Excerpted text:
-*-
Posted: Jan 12, 2012

Robots with even limited sensitivity to ethical considerations and the ability to factor those considerations into their choices and actions will open up new markets. However, if robots fail to adequately accommodate human laws and values in their behaviour, there will be demands for regulations that limit their use. Over the next twenty years, advances in robotics will converge with neurotechnologies and other emerging technologies. We will be confronted with not just monitoring and managing individual technologies that are each developing rapidly, but also with the cultural transformations arising from the convergence of many technologies. Technological development can overheat or may even stagnate. The central role for ethics, law, and public policy in the development of robots and neurotechnologies will be in modulating their rate of development and deployment. Compromising safety, appropriate use, and responsibility is a ready formulation for inviting crises in which technology is complicit.

An excerpt from the article:

We are collectively in a dialogue directed at forging a new understanding of what it means to be human. Pressures are building to embrace, reject or regulate robots and technologies that alter the mind/body. How will we individually and collectively navigate the opportunities and perils offered by new technologies? With so many different value systems competing in the marketplace of ideas, what values should inform public policy? Which tasks is it appropriate to turn over to robots and when do humans bring qualities to tasks that no robot in the foreseeable future can emulate? When is tinkering with the human mind or body inappropriate, destructive or immoral? Is there a bottom line? Is there something essential about being human that is sacred, that we must preserve? These are not easy questions.
-*-
Stored records:
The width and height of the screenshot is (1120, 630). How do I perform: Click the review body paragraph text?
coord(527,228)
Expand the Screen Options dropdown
-*-
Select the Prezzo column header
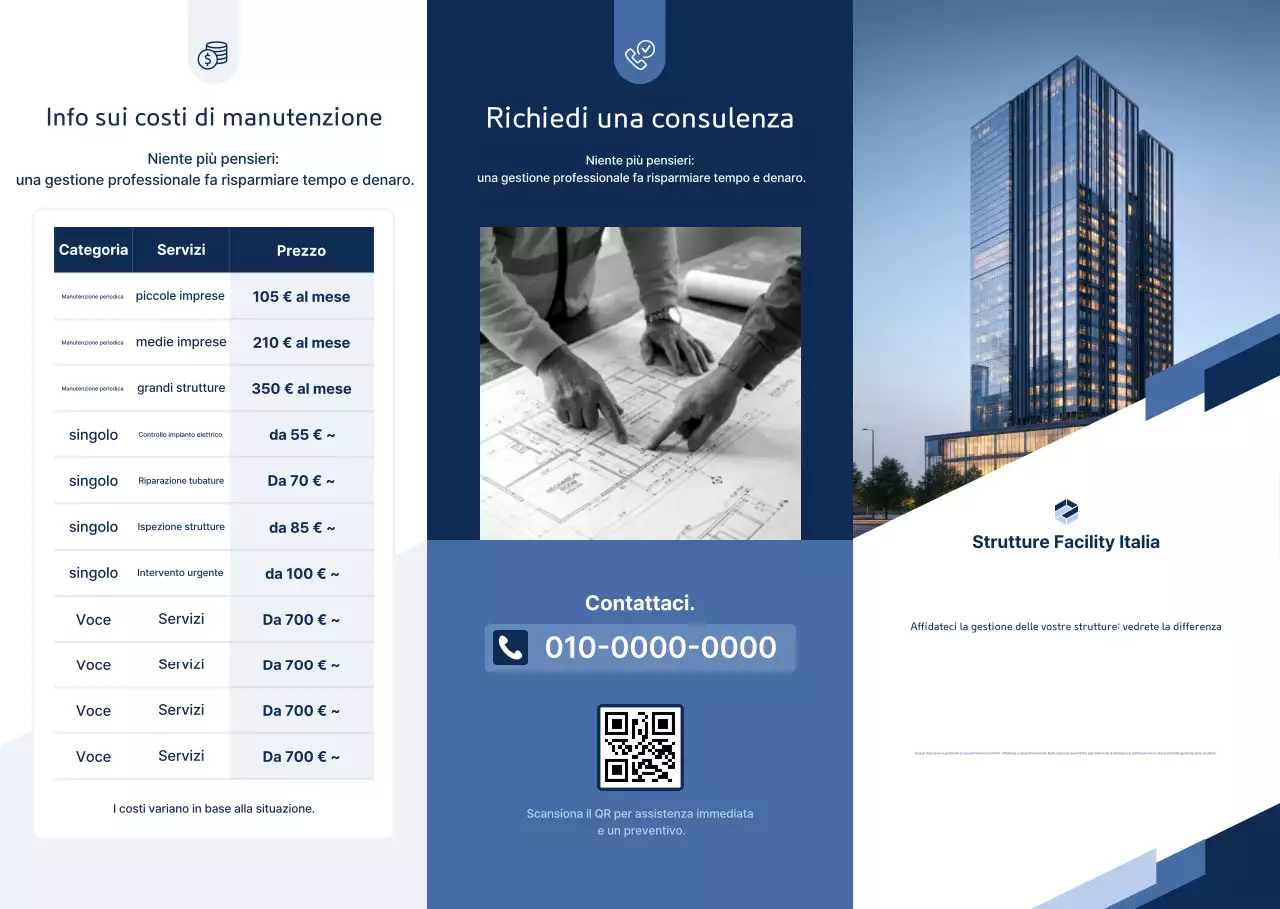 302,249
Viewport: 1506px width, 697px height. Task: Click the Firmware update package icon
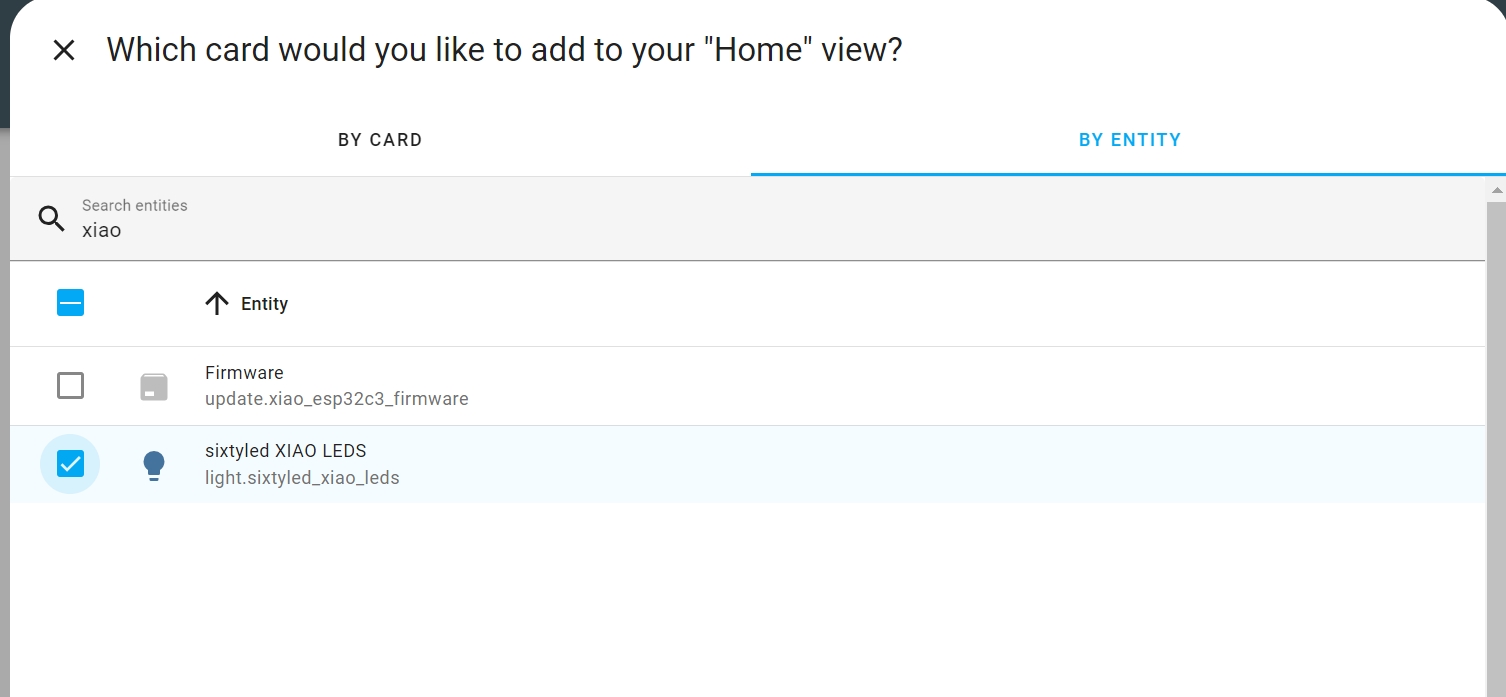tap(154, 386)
-*-
Tasks:
[1] In the text on robots and ethics, over what span of time will advances in robotics converge with neurotechnologies and other emerging technologies?
[2] Copy the text on robots and ethics word for word. Begin at the words "An excerpt from" and stop after "not easy questions.".
[3] The text on robots and ethics says pressures are building to do certain things to robots and technologies that alter the mind/body. List every one of those actions.

Full solutions:
[1] Over the next twenty years.

[2]
An excerpt from the article:

We are collectively in a dialogue directed at forging a new understanding of what it means to be human. Pressures are building to embrace, reject or regulate robots and technologies that alter the mind/body. How will we individually and collectively navigate the opportunities and perils offered by new technologies? With so many different value systems competing in the marketplace of ideas, what values should inform public policy? Which tasks is it appropriate to turn over to robots and when do humans bring qualities to tasks that no robot in the foreseeable future can emulate? When is tinkering with the human mind or body inappropriate, destructive or immoral? Is there a bottom line? Is there something essential about being human that is sacred, that we must preserve? These are not easy questions.

[3] Embrace, reject, regulate